## Requirements
Please repeat, word for word, the part of the data that opens with the line containing "Select the first packaged Bakugan thumbnail" and closes with the line containing "click(27, 39)", including both of those lines. Leave the pictures out.

## Record extracts

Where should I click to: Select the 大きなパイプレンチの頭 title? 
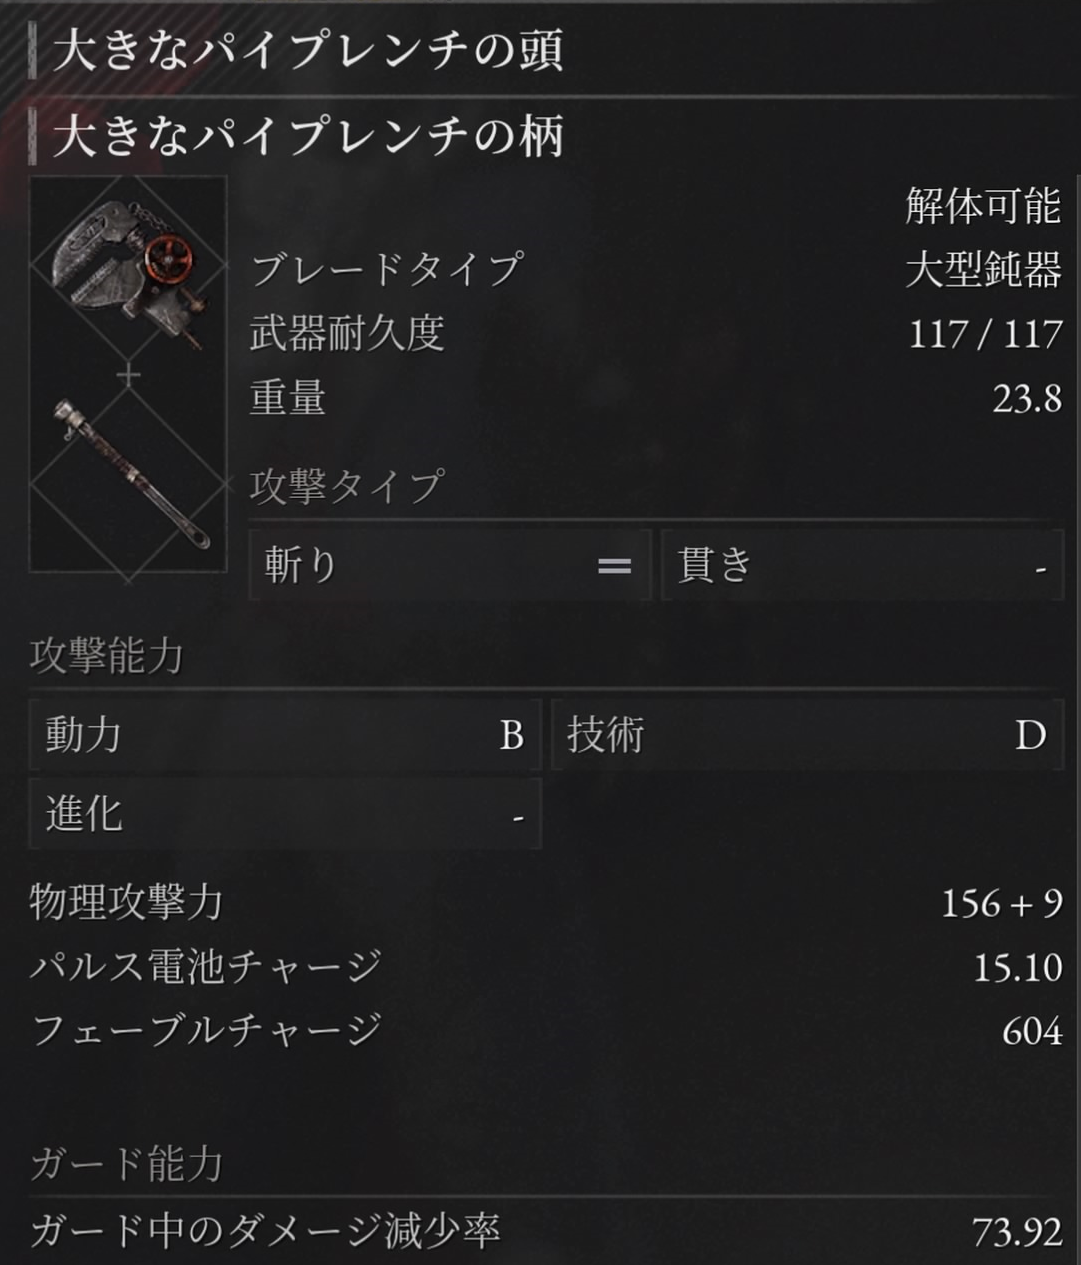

* * *

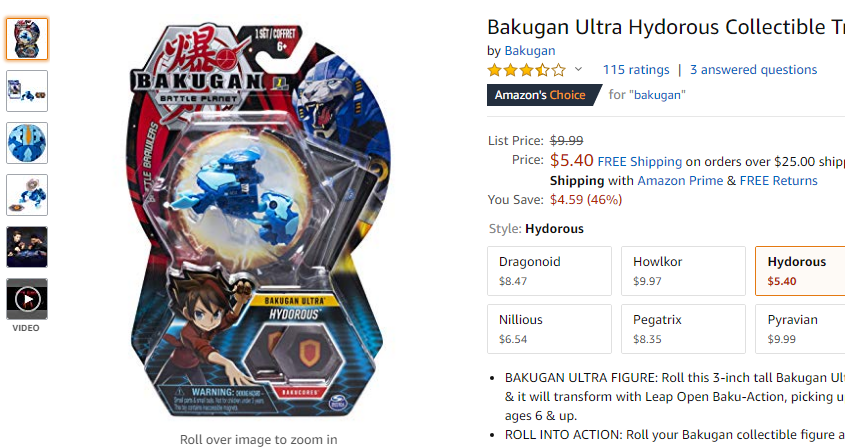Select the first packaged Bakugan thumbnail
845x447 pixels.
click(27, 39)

---

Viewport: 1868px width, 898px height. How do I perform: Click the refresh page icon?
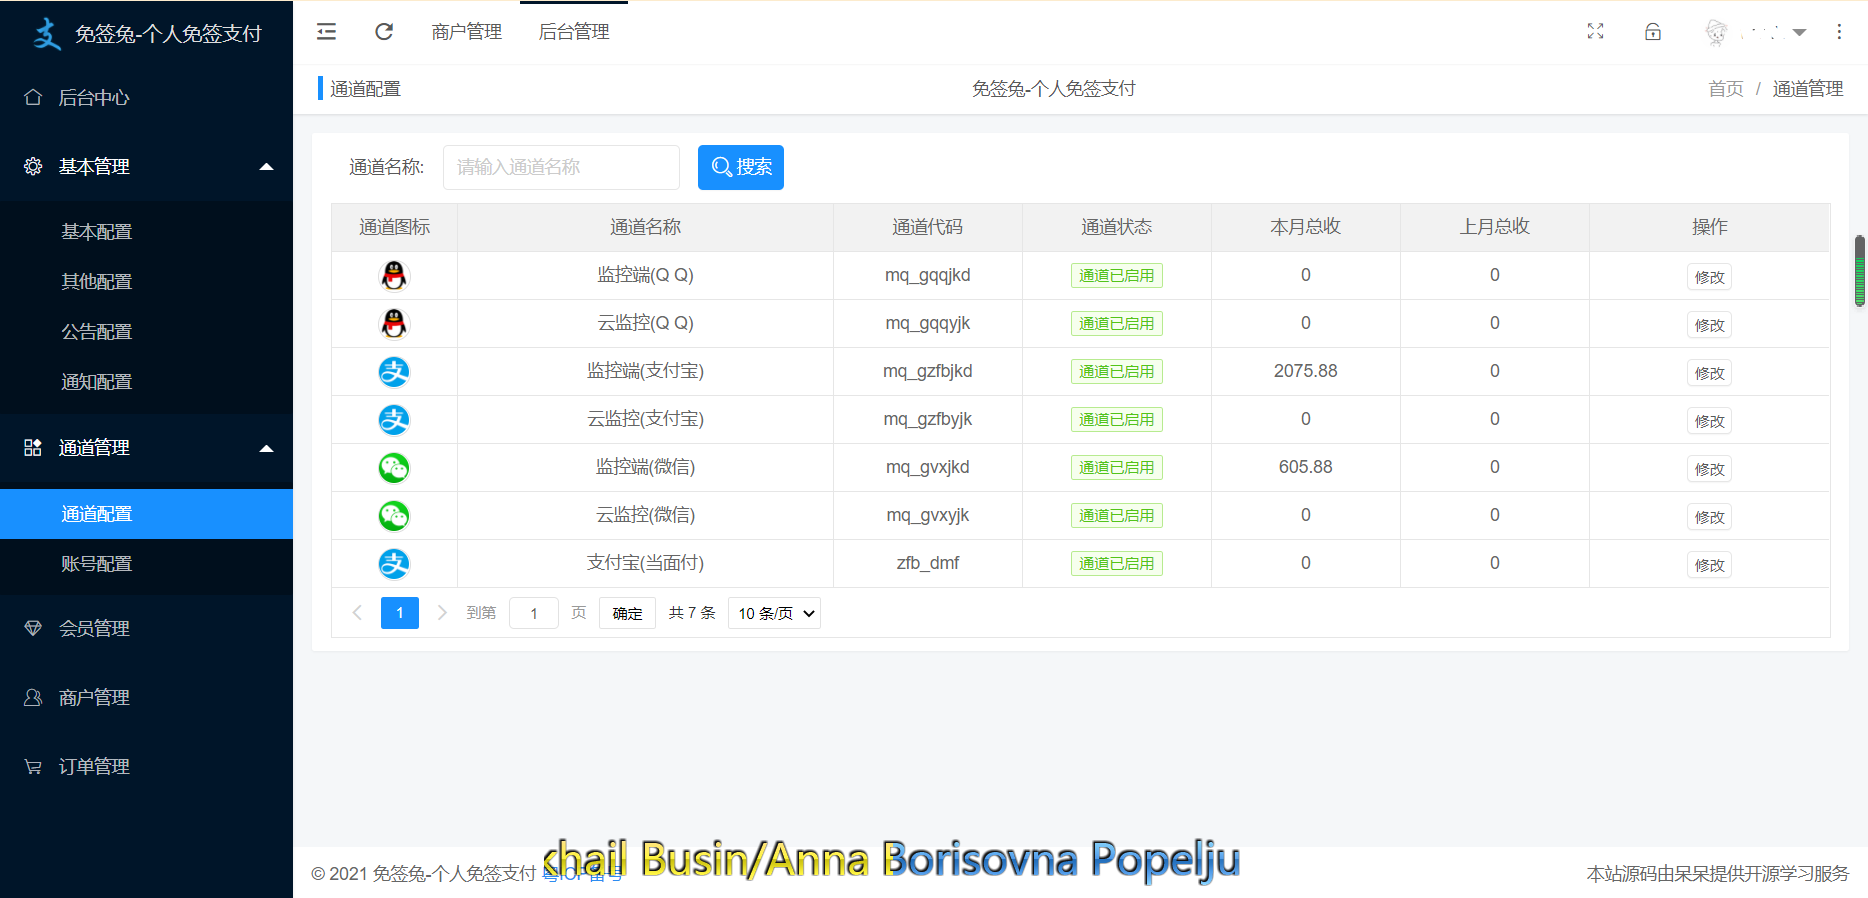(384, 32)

## Answer
Select the first packaged Bakugan thumbnail
845x447 pixels.
click(27, 39)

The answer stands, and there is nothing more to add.